Becton was put into receivership with KordaMentha two weeks after Mariner started pushing for Olner-Fraser to be elevated to the Becton board, where his chairman Don Christie already enjoys a seat.

But Goldman and Fortress are finally using the leverage they acquired over Mariner earlier this year.

Mariner might have 18 per cent of Becton, which is the subject of a recently extended loan, but Goldman and Fortress hold $246 million in debt facilities over Becton and preferred securities. These were picked up from Lloyd’s.

Gunns Limited, Macquarie Group, KordaMentha

Speaking of KordaMentha, the receiver will be unimpressed that a series of Gunns Limited growers' meetings will be held today to consider a Macquarie Group restructure proposal.

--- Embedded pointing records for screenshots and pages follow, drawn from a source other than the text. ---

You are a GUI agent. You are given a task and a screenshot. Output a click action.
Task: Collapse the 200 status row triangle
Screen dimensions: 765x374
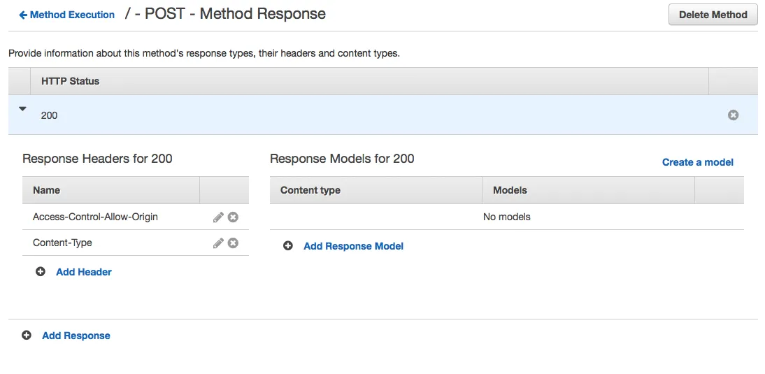[x=22, y=109]
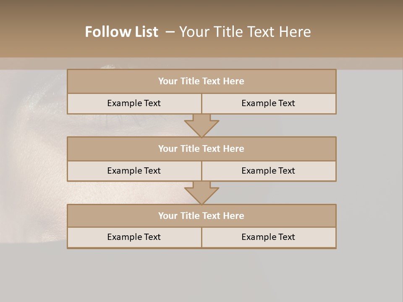Click the translucent strip beneath the brown header
This screenshot has height=302, width=403.
point(369,63)
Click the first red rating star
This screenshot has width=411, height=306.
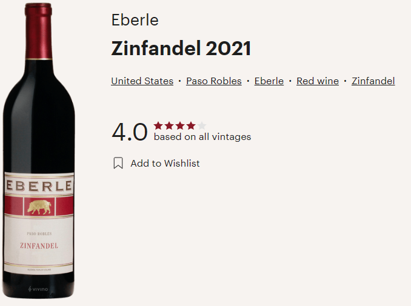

The Australian reports that KordaMentha sought an urgent injunction at the Victorian Supreme Court ahead of the meetings, which related to control of a portfolio of $500 million in nine Gunns managed investment schemes.

The last-minute effort did not persuade Judge Tony Pagone, however it was said that if Macquarie can secure majority support it will have to go before the courts to convince them the deal is “clean”.

Wrapping up

Ten Network boss Hamish McLennan reportedly says the broadcaster’s $500 million tilt to dethrone Nine Entertainment as Australia’s home of cricket is not financially reckless.

“Everything’s budgeted for,” said McLennan in an interview with The Australian Financial Review.

Some analysts have raised concerns that Ten has reached too far for the five-year cricket broadcast rights deal, with some reports coming out of Nine itself indicating the bid is high.

Elsewhere, Peet says it’s getting close to making appointments to the CIC Australia board after securing an 84.17 per cent stake in the residential developer.

And finally, Equity Trustees has extended its merger for fellow financial services player The Trust Company to the end of July, urging shareholders not to accept a rival proposal from giant Perpetual.

The Australian Competition and Consumer Commission is investigating the Perpetual deal.